§ The task
Where the line containing "This screenshot has" appears below, start there and repeat each line exactly to the end. Leave the pictures out.

═══ Records supplied ═══

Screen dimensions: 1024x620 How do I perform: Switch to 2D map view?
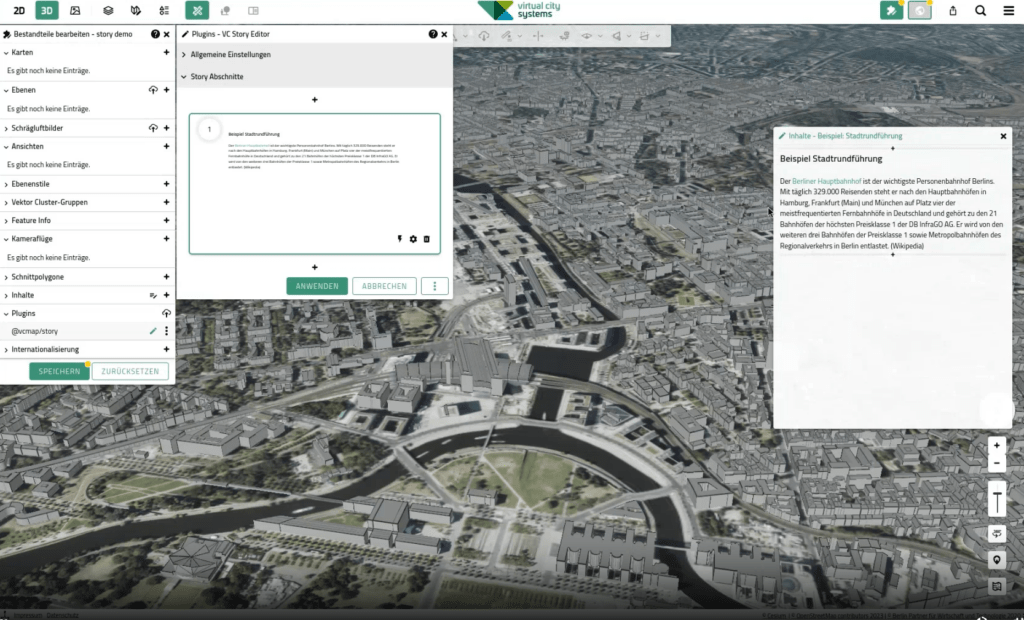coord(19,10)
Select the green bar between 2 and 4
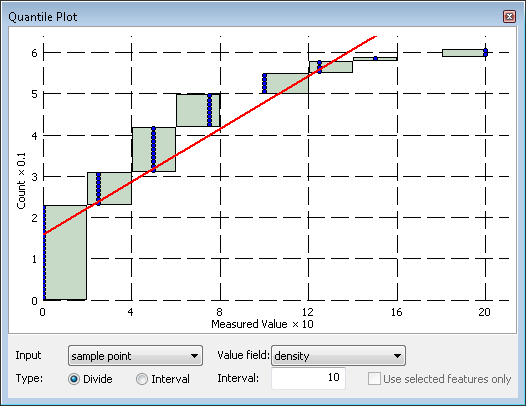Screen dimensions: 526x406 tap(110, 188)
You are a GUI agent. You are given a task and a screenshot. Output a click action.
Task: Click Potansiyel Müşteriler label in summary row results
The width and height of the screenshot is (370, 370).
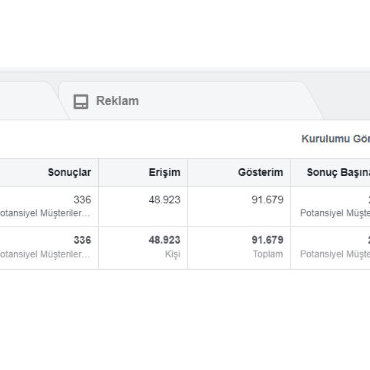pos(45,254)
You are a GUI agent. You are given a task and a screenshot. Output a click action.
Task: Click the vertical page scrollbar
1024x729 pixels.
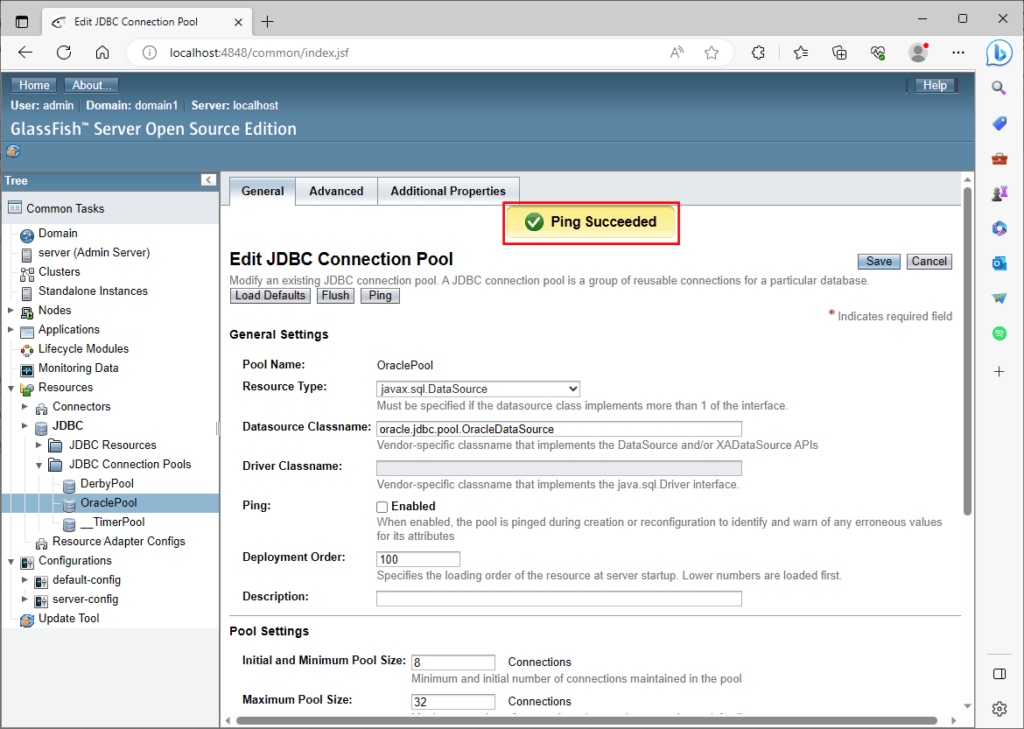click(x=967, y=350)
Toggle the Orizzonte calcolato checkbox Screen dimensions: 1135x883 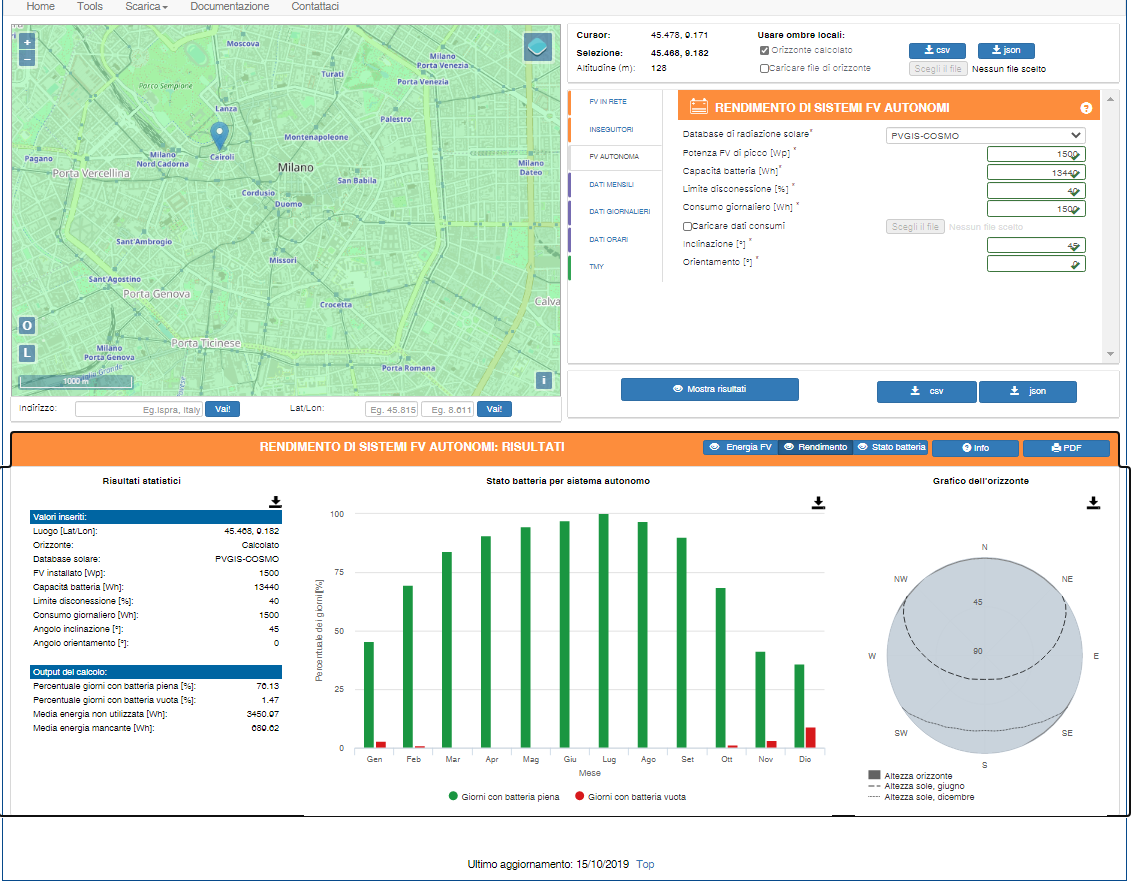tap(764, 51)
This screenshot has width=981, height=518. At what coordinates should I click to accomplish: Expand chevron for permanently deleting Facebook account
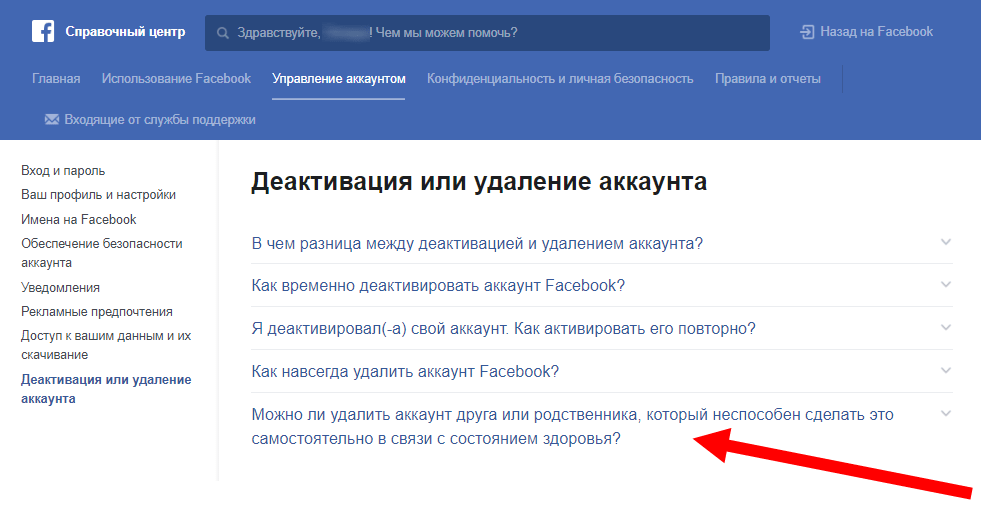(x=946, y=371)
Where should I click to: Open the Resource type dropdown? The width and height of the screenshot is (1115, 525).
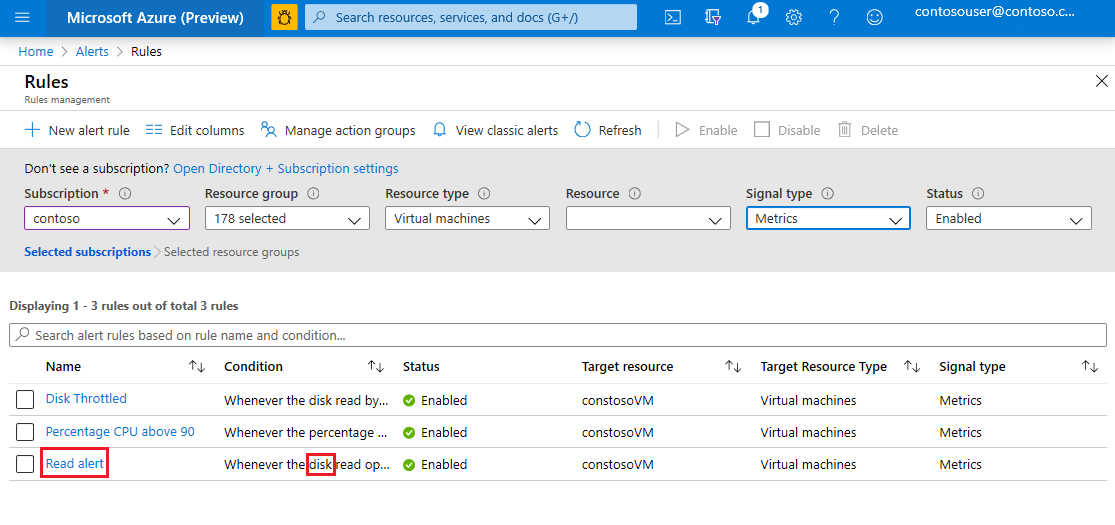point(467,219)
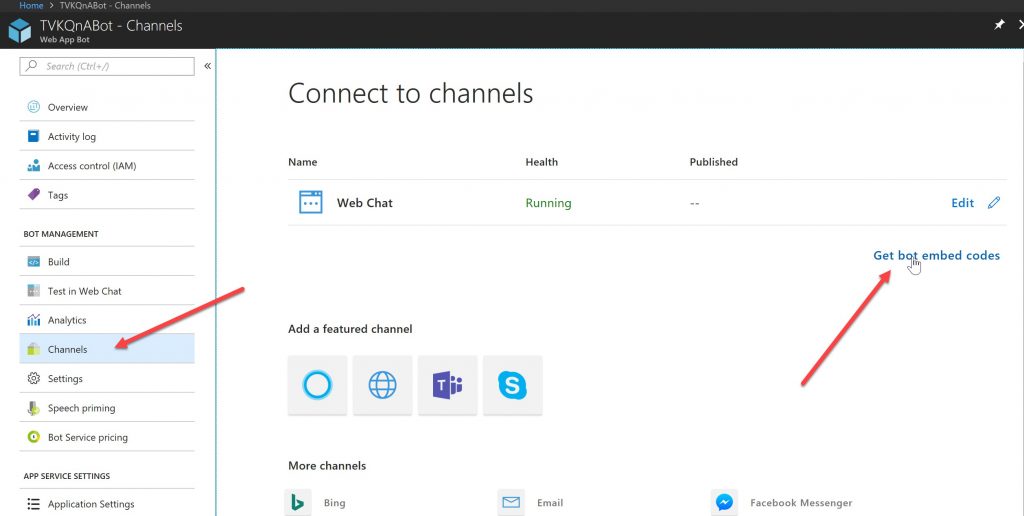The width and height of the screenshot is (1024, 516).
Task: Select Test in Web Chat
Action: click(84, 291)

═══

§ Completed task
This screenshot has width=981, height=518. At what coordinates should I click to accomplish: Expand chevron for permanently deleting Facebook account
(x=946, y=371)
Where should I click to: Open the Resource type dropdown? The width and height of the screenshot is (1115, 525).
point(467,219)
The width and height of the screenshot is (1024, 516).
Task: Select Test in Web Chat
Action: click(84, 291)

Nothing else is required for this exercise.